Busy kiwi 'boys' help secure nest egg
01 May 2009
Not all kiwi families have been affected by the recession - gloom and doom hasn’t reached New Zealand’s Ruahine Ranges where it’s been a bumper breeding season for eastern North Island brown kiwi.
Department of Conservation (DOC) rangers say ‘Rua’ and ‘Black’, two adult male kiwis fitted with transmitters have been busy boys this breeding season.
Between October 2008 and February 2009, their nests were each ‘raided’ twice, resulting in four fertile eggs and two chicks being lifted from the Ruahine Corner area.
Kiwi eggs and young chicks are extremely vulnerable to predators such as stoats and rats.
Operation Nest Egg (ONE)
The kiwi dads Rua and Black are part of Operation Nest Egg (ONE), a programme that aims to increase kiwi survival rates by removing eggs from the wild, and away from predators, to hatch them in captivity.

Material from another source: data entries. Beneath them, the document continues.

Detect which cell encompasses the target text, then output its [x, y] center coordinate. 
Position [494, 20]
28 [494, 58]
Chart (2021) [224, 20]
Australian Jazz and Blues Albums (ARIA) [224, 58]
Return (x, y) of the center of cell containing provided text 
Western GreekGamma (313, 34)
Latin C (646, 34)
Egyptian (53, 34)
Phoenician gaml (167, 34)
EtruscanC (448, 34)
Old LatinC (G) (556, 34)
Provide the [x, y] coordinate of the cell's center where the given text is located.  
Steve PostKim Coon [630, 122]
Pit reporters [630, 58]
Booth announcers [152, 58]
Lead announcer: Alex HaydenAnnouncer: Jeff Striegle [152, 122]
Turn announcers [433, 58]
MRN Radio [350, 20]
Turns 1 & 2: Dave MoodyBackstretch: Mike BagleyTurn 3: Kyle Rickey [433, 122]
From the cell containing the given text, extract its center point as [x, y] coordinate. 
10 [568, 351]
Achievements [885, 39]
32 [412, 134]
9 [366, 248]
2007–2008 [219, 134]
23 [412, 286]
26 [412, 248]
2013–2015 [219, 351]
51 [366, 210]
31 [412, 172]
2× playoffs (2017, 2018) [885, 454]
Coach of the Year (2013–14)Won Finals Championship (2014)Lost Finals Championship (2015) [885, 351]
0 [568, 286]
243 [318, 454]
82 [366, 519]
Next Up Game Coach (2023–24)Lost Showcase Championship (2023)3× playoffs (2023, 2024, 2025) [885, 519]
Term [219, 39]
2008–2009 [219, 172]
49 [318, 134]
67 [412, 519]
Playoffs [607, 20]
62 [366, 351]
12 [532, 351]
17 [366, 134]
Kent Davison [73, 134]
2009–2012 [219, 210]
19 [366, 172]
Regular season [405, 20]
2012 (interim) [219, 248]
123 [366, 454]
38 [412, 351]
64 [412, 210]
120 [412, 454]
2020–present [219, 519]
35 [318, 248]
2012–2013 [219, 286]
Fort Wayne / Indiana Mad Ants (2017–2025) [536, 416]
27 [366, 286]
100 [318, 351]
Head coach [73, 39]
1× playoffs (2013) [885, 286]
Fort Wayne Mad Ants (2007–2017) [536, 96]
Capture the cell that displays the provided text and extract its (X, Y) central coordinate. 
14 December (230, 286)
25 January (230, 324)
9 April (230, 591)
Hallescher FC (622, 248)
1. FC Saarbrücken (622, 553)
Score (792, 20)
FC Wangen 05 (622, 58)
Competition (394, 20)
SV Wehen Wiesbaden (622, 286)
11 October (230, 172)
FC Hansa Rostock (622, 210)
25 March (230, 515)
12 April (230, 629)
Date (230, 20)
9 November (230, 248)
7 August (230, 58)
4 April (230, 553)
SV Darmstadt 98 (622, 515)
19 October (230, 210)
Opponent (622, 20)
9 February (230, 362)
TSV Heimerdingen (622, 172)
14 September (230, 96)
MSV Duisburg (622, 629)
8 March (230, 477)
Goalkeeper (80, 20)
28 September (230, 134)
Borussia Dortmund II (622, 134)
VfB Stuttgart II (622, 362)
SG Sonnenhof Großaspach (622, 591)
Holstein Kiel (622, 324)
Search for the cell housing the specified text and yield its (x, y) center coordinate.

In Hawke’s Bay, DOC is working with the Aorangi Awarua Trust and the Cape Kidnappers Wildlife Preserve to help boost Ruahine kiwi numbers.
Adult male kiwis are fitted with transmitters so their breeding behaviour can be monitored.
Egg lifters must locate the nests, and then wait for kiwi to go and feed at night, before removing the eggs.
Breeding programme progress
Once chicks reach over 800g in weight, they are better able to defend
themselves against stoats and are released back into the wild.
Four Ruahine kiwi chicks have been released back into the ranges over the last two breeding seasons, with three more from this season destined for the Cape Kidnappers Wildlife Preserve.
DOC says it plans to put radio transmitters on at least two more male kiwis in the northwest Ruahines in the future.
Recent work in the area has included extending the stoat trap-line into a new area on Aorangi Awarua Trust land. This is the second extension to the original 20km trap-line that is monitored monthly by volunteers.
Whio / blue duck
Stoat trapping also benefits whio / blue duck. The Ruahine Ranges are now the southernmost North Island home to this species, which was once widespread across the whole country.
The native ducks are threatened by habitat loss and predation. However, recent community projects like the Te Potae o Awarua stoat trap-line and the NZ Deerstalkers Association Oroua Blue Duck Protection Project offer hope for whio and other native bird species in the Ruahines.